As a community, it is most advantageous for us to engage and educate each other on the importance of cybersecurity as well as the impact each one of us can make. The Internet has become an indispensable tool in our everyday life; therefore, it is paramount that we apply the concept of "citizenship" to the online world.

You have probably already heard the terms, cybercitizenship, cyber ethics, and netiquette, which refer to responsible cyber social behavior. These terms refer to what people should or shouldn’t do online when no one else is looking. As more and more children surf the web, parents must be vigilant and teach their children about cyber ethics―especially since poor e-habits can start at an early age.

There’s an adage that reminds us of the same concept with Internet usage: "True character is what you do when no one else is watching." Online, one can feel invisible yet capable of doing things one normally wouldn't do in person or in public. Although technological advances have somewhat improved our lives, we’re also experiencing the downside of it. For instance, children armed with computers can be dangerous and cause serious damage, whether they are being mischievous or trying to intentionally commit cybercrimes. Staying in touch with friends and making new ones has taken on a whole new realm. While most interactions are positive, different types of social media have given our youth a new – and powerful – platform where they communicate, gossip, spread rumors and sometimes bully their peers. There is no doubt that cyber bullying is traumatic. It differs from traditional face-to-face bullying in that it is relentless and public and at times, anonymous.

As a mom and as a school principal, I urge you to teach your tween (preadolescent) or your teen:

  • To NEVER post or say anything on the Internet that they wouldn’t want the whole world – including you – to read.
  • To NEVER reply to harassing messages. They should talk to an adult about it. If the bullying includes physical threats, tell the police as well.
Three things you can do as parents to develop “CyberWise” kids:

KEEP CURRENT with the technology and web services your child uses.
  • “Friend” them on Facebook and pay attention to who their friends are.
  • Familiarize yourself with the reporting feature and privacy functions.
  • Set an example of flagging inappropriate content or behavior when you see it―kids can say terrible and hurtful things because they feel emboldened by the computer screen standing between them and the person they are hurting. Kids who wouldn’t be cruel face-to-face and don’t get to see the consequences of their actions may feel justified saying hurtful things online., an anonymous online social media site, is often involved in cyber bullying incidents —from casual cruelty to threatening messages. Sites that allow anonymity reduce inhibitions.
  • Supervise your kids’ activities online, especially on sites such as these.
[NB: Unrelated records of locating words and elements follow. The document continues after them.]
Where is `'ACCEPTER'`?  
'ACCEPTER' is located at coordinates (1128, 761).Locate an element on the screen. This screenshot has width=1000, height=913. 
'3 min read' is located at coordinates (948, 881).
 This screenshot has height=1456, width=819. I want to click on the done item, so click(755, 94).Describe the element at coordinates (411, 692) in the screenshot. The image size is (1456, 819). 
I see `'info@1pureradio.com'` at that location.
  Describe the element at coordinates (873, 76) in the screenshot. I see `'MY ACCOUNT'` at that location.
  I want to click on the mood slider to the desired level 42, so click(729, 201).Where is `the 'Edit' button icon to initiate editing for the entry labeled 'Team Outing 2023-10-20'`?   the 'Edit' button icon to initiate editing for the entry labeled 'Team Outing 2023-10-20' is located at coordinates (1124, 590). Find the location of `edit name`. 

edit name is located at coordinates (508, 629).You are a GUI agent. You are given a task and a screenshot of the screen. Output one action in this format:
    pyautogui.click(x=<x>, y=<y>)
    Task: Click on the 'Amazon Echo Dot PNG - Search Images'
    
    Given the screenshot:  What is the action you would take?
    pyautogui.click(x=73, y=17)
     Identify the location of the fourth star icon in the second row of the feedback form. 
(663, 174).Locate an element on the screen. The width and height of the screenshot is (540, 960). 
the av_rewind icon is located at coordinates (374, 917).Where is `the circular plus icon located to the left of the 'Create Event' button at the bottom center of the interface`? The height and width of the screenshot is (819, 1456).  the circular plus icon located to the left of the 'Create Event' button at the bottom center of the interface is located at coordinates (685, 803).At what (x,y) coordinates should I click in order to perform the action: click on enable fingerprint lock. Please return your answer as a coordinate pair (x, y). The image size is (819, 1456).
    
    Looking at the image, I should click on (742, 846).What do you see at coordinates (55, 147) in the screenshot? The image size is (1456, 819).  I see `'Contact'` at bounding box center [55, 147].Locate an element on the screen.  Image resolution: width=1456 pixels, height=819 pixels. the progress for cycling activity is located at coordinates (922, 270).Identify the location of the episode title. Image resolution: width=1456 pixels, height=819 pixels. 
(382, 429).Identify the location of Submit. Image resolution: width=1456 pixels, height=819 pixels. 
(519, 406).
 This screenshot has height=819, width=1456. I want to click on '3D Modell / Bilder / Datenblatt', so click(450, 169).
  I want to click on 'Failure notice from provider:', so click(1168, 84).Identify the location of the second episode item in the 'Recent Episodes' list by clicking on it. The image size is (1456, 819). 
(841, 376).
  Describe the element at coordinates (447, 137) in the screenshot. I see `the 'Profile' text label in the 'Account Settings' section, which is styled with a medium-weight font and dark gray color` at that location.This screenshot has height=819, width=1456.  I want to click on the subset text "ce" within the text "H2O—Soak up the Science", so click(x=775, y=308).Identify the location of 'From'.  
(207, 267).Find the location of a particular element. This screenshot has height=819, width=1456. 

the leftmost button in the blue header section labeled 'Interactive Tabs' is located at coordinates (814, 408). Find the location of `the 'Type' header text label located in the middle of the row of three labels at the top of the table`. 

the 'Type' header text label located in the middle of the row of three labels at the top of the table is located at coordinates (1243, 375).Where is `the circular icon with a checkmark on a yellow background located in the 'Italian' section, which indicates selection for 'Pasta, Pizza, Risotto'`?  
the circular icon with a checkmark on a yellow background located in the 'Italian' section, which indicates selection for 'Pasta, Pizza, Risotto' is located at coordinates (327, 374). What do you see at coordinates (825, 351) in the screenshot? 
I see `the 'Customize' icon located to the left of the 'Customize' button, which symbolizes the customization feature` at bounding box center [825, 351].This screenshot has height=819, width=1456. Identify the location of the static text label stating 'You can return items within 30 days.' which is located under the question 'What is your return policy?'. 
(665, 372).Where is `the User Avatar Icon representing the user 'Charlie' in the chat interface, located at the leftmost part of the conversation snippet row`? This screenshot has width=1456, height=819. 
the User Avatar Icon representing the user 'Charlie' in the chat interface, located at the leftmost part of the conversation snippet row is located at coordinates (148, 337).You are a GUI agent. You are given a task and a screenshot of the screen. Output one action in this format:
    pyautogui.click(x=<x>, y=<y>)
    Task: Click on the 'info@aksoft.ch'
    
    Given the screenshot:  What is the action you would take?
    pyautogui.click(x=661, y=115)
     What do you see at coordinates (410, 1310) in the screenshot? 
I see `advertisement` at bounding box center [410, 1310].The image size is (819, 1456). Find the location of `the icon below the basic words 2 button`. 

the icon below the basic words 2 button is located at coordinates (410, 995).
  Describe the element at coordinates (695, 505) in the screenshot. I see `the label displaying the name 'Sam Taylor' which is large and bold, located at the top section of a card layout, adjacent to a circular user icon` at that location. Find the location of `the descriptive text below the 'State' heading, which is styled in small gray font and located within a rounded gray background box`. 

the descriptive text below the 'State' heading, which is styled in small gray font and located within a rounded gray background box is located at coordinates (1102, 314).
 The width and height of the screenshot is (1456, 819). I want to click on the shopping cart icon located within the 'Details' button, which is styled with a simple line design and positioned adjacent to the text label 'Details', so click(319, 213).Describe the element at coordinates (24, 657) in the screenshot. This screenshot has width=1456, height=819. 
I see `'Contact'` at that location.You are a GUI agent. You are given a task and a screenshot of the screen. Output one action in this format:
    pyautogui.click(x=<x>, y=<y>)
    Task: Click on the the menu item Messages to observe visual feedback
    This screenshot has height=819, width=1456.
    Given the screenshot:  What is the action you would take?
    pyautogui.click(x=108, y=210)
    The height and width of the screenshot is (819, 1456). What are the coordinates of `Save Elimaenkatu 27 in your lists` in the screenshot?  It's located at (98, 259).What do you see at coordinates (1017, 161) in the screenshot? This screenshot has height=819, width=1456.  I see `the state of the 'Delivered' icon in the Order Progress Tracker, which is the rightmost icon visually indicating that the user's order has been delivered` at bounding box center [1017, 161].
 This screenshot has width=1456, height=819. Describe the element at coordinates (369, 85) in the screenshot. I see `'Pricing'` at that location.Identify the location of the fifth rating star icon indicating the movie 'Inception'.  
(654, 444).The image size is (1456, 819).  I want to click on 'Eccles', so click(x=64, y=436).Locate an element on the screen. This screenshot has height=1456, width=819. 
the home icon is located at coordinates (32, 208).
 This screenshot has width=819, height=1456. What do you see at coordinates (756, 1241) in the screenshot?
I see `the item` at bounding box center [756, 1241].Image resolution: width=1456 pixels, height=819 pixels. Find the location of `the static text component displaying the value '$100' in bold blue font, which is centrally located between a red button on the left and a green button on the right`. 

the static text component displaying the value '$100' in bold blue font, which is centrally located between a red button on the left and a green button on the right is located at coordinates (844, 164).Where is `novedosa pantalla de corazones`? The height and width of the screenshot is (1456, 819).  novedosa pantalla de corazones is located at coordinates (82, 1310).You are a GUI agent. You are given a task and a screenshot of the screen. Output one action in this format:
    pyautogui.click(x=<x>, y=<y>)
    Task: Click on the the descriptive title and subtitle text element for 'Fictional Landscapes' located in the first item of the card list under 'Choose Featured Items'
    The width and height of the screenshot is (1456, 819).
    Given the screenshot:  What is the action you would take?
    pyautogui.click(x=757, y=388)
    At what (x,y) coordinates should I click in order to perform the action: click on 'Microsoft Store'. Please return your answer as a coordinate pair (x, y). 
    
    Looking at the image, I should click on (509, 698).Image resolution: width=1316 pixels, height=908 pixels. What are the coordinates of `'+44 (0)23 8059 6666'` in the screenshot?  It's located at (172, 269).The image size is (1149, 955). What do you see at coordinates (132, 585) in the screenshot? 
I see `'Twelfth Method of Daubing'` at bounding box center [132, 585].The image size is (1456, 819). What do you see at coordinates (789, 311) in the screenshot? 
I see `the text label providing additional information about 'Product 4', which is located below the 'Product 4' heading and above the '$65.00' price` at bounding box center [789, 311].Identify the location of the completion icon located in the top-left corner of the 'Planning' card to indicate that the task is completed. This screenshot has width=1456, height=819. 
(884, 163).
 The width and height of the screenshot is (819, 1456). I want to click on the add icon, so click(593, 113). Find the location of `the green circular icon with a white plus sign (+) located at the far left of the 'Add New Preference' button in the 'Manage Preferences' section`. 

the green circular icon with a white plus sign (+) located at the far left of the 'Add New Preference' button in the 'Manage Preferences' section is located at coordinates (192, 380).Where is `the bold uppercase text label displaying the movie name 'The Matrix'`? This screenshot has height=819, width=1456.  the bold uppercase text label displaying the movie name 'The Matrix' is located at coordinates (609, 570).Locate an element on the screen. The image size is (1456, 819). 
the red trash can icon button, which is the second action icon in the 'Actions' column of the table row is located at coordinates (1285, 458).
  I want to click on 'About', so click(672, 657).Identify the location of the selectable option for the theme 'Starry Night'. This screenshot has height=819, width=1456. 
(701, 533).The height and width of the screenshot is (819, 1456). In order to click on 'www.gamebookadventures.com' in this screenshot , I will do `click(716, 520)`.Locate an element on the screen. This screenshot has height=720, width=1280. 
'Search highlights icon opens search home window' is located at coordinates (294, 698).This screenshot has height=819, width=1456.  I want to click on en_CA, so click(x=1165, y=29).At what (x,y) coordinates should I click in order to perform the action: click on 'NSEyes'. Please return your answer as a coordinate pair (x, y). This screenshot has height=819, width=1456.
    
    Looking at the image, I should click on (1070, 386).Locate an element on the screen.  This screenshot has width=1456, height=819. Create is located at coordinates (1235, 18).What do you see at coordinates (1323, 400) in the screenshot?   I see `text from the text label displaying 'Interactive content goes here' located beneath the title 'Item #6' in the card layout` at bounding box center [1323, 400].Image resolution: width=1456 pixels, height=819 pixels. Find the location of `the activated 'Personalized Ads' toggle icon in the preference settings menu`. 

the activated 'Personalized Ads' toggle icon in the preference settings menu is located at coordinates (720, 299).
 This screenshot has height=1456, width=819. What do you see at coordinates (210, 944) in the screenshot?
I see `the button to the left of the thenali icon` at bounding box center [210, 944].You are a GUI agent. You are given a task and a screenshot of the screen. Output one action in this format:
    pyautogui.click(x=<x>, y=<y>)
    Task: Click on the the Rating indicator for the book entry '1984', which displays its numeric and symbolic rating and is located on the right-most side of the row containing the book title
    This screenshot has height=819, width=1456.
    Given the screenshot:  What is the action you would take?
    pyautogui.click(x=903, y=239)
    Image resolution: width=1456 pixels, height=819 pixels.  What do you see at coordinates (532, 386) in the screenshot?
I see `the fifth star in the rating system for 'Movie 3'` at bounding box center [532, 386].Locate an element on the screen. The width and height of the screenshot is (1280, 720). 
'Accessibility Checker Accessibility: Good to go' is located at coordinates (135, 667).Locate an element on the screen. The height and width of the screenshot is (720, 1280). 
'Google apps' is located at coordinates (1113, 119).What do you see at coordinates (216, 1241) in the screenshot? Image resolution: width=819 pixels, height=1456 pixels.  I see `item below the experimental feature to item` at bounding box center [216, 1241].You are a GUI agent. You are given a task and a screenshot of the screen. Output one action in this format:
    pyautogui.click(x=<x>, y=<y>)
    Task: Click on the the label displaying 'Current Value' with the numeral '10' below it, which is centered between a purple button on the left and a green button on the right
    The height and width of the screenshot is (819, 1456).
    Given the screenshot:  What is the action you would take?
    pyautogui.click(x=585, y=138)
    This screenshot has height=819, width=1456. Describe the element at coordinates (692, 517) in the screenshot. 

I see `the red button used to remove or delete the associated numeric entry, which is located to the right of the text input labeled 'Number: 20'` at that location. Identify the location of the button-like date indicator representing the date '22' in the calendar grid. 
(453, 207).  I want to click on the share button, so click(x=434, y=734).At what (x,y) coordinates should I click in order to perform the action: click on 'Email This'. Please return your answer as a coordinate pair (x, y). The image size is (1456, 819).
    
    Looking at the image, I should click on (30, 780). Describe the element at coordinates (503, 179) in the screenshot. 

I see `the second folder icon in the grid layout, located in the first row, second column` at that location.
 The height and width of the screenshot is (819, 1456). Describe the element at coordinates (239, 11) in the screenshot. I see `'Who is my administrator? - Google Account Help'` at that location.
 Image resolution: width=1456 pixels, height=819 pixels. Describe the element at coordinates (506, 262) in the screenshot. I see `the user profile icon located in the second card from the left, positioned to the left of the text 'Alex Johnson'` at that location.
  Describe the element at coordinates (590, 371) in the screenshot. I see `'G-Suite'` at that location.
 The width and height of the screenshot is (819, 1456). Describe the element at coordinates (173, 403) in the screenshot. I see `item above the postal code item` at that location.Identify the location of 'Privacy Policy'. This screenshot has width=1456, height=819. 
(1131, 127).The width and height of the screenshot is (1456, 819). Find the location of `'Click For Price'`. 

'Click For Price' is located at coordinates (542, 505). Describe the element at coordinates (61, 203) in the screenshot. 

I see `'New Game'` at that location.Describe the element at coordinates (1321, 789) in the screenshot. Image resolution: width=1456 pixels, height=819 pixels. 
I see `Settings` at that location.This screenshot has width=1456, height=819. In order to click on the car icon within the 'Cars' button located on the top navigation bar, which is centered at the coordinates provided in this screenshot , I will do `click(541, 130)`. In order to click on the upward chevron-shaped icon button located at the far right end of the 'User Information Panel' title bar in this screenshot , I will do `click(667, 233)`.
At minimum, you should have your child’s username/ password and sit down with them once in a while to monitor what’s happening online. If your child is involved in a bullying incident on, tell them not to respond. The best option is to delete the app and account. Unlike Facebook and Twitter, does not have any formal reporting mechanism, so you cannot get the perpetrator blocked by the site. If you choose to allow your child to use, show them how to use the privacy tab in their settings to block anonymous posts, so that all comments are linked to the names of account holders.
  • Whether you allow your child to use the site or not, have a conversation with them about civility online, flaming, and how anonymity might change how people act.
  • Talk to your child about reaching out to an adult at the first sign of a threat.
  • Only 8 percent of teens who have been bullied online have told their parents, so don’t take for granted that your child will tell you.
  • Have a conversation today about when to signal poor cyber behavior.
  • Show them how to use the reporting mechanisms (flagging/tagging) provided on the sites they use and encourage your child to use them when they see any bad behavior.
  • Explain that everyone benefits when all users are responsible. Some advice from an experienced administrator…”Chill!” Kids refuse to confide in their parents because they fear that once they find out about the cyber bullying, they will take away their Internet privilege or cell phone.
  • Assure them that action must be taken when faced with cyber bullying and that not reporting it is synonymous to approving it.
KEEP CHECKING your child’s internet and cell phone activity.
  • Supervise your kids’ activities online. YOU need to monitor your child’s Facebook page, messaging and social profile. At minimum, you should have their username/ password and sit down with them once in a while to monitor what’s happening online.
  • Watch for signs of risk; such as drug/alcohol use, self-harm (cutting, mutilation) or psychological or physical threats and be ready to get help on their behalf.
Your child’s school can help educate your child about social media. Most schools do work on the social aspect that touches school life but parents need to be partners on this road. Together with the school, you will be the village that will raise your child to have a future. Together, as a community, we can make our CyberWorld, a safer one for our children.